Well, that’s fine. All of it is fine. Except, it doesn’t mean anything. At all.

There are numerous X factors in life. And in show business, in particular, we all measure art and practicality and talent and then divide it by happenstance. For instance, did you know:

— Damien Chazelle, all of 32 now, wrote La La Land six years prior. At which point it sat around, landed briefly at a studio, was put in turnaround, and then sat around for many years more. Which prompted him to then write and direct Whiplash out of his anger to the system. Which in turn forged La La Land.

Mr. Chazelle... or one of my students? #hardtotell #stillinspirational

Mr. Chazelle… or one of my students? #hardtotell #stillinspirational

— Taylor Sheridan quit work as an actor on a lucrative TV show as he approached his 40th birthday to write what became Hell or High Water, but not before he ran out of money and moved him and his wife and 10 month old kid into a small one bedroom apartment on Sunset and Laurel. (Note: He voluntarily gave the location).

— Kenneth Lonergan got raked over the Hollywood coals when the movie he made in 2000, Margaret, languished in legal battles, was recut and even then barely released eleven years later. And didn’t direct another film until Manchester by the Sea. In fact, his friend Matt Damon said that that he brought him the kernel of the idea for the film to get him out of his funk just so his creative voice could be heard again.

And so on and so forth.

You and I and certainly few of the rest of us are likely reach the successes above with our own projects. For there is always a certain amount of timing, luck, talent, karma and cosmic grace (Note: Not to be confused with Karma) that comes into play with these things.

Sometimes timing is everything

Sometimes timing is everything

But surely if we all don’t bear down and focus in on our work, and continue to dream big – despite our experience, age, economic circumstances or emotional places we currently occupy in our lives, we will never get there.

And if we do – who knows? We could possibly surpass them.

Why does this stuff always seem so trite and cliché?

Because the very nature of clichés is that they are references and expressions of stuff we have heard time and time again that offer nothing new to our view of the world.

Which doesn’t mean they’re incorrect.

What I’ve found to be the key is exactly what WE – you and I – DO with all of this advice. Not the advice itself.

Resist the eyeroll! Stay with me

Resist the eyeroll! Stay with me

It’s the actions we take, the people we engage with and disagree with and love and scream and yell with and the art we make – based on our own reactions and experiences – that comprise the sum of our output.   Which in turn shows up on the page, in the film, on the screen, in the machine and before the next doorkeeper determined to slam that door in all of our collective faces, that can and will make the difference.

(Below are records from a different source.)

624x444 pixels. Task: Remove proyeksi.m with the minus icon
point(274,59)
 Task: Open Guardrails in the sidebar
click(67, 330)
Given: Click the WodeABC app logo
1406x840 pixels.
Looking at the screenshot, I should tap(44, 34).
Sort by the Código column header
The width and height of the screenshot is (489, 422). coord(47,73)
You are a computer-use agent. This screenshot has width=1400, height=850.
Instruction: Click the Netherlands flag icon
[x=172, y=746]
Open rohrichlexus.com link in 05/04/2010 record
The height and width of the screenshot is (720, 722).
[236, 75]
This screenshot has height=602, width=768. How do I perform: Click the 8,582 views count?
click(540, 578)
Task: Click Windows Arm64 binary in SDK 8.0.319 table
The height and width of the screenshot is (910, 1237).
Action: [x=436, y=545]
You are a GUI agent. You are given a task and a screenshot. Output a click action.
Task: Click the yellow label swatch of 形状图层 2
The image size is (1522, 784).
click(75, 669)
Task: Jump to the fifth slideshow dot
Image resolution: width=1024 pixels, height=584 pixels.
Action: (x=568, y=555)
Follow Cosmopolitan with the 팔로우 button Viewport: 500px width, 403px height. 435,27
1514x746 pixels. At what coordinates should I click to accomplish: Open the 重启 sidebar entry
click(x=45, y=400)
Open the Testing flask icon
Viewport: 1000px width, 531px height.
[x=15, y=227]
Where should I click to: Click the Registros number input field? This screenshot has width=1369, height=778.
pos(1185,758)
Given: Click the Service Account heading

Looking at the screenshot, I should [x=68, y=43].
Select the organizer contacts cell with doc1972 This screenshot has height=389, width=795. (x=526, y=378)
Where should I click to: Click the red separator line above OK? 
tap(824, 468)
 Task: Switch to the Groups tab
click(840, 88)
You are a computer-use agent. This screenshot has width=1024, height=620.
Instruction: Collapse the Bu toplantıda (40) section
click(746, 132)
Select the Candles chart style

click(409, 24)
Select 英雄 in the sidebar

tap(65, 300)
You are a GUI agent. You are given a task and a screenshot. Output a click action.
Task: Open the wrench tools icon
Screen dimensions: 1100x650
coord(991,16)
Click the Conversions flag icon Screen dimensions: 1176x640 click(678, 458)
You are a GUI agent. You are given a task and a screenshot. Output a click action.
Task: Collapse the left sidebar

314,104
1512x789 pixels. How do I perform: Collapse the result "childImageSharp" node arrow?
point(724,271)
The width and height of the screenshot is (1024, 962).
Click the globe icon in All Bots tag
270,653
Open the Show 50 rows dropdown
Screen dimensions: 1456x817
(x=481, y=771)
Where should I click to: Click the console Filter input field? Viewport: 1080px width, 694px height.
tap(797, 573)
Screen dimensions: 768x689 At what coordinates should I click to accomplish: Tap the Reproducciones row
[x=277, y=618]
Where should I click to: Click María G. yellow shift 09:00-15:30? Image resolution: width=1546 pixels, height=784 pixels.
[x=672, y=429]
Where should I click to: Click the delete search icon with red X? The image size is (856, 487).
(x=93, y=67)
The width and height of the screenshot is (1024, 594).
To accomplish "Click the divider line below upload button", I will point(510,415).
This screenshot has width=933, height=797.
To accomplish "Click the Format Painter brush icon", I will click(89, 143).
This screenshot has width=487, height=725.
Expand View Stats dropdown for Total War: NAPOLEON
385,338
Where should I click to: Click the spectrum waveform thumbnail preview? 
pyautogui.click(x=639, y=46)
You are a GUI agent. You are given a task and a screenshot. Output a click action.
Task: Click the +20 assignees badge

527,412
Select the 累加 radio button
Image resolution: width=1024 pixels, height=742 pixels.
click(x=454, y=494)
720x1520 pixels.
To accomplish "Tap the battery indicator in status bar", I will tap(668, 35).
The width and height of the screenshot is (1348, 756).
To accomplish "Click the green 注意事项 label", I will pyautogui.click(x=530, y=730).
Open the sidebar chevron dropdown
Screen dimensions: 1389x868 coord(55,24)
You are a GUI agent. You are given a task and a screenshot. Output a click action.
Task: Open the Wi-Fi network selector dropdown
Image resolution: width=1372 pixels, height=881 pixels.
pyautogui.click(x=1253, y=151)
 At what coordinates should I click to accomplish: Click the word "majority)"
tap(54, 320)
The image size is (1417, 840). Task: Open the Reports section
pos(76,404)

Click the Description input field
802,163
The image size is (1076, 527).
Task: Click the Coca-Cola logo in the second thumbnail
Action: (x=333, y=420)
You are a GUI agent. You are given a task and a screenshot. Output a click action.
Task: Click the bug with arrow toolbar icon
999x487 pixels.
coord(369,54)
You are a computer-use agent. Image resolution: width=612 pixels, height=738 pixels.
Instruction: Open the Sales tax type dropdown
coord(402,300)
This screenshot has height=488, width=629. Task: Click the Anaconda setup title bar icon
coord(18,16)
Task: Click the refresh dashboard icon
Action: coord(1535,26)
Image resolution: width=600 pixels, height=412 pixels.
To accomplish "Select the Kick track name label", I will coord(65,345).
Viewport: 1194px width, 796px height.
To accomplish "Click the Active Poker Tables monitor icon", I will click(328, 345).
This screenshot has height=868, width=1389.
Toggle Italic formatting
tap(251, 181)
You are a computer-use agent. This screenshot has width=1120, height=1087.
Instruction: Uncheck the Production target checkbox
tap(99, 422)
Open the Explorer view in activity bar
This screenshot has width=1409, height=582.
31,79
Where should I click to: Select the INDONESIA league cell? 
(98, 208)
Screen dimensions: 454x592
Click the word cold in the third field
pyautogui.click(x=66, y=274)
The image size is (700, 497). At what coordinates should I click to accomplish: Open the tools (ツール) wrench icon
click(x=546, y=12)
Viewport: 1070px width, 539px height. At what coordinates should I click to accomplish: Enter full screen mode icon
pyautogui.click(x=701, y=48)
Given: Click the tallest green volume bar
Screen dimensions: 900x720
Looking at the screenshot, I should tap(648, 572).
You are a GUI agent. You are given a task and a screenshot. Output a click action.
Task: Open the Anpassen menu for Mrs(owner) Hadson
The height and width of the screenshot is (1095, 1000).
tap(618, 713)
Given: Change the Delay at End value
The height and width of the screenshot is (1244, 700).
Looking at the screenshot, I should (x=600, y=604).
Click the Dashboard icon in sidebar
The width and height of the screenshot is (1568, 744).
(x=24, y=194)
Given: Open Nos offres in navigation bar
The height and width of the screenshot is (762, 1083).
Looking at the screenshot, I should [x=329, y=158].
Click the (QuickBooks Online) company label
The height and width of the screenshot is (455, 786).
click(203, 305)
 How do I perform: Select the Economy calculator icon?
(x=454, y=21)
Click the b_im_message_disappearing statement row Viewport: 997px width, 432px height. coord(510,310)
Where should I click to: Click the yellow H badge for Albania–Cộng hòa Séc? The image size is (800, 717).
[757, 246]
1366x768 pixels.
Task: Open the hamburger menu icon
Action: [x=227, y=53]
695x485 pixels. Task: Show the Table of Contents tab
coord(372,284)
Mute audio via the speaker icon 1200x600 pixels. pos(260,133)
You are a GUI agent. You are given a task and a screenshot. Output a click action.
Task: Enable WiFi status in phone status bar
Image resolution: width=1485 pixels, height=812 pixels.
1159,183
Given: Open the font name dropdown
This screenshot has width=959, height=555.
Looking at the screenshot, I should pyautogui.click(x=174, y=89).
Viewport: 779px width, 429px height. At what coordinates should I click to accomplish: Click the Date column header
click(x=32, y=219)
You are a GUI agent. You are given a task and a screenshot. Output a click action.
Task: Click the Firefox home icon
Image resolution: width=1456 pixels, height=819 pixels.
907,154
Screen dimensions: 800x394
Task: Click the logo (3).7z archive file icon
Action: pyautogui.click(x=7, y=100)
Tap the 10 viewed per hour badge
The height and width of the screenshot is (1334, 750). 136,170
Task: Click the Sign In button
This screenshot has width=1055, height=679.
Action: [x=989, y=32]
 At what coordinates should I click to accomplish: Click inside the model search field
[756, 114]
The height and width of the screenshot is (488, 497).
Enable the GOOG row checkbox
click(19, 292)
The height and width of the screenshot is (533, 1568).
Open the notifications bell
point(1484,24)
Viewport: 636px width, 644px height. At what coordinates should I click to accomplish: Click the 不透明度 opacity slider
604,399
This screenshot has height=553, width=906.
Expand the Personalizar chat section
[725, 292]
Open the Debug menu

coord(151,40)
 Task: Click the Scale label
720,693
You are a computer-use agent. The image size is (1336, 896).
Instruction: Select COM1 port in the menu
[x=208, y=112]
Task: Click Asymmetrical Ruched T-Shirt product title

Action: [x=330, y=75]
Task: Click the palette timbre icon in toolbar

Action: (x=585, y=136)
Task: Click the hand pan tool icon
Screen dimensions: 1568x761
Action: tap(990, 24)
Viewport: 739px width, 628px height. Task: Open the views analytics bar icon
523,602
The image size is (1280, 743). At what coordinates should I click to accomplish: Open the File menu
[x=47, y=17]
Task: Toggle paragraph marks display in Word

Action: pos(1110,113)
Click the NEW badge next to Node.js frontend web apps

I know this because I’ve seen this and lived this. Just look around you and you’ll see it too. And then look within and start working. And let the chips fall where they may.

But if this still sounds a bit too new agey, self-helpish and yes, cliché, don’t take my word for it.

This week I also went to see 84-year-old Broadway legend Chita Rivera do her one-woman show in Los Angeles. She recalled the time half a century ago in the 1960s when another Broadway legend, Gwen Verdon, and her then husband, director Bob Fossse, still another Broadway AND soon-to-be movie legend, asked her to star in the touring company of Sweet Charity in a role created to smashing success by Ms. Verdon herself.

The Unsinkable Ms. Rivera

The Unsinkable Ms. Rivera

Ms. Rivera confesses to at first being thrilled with the offer, which soon turned to total terror knowing she couldn’t possibly fill her predecessor’s shoes. Or even come close. Until finally, she shared with us, it occurred to her:

Chita, just bring your own shoes.

I tell that to all the kids, she added. Just bring your own shoes. And it’ll be fine.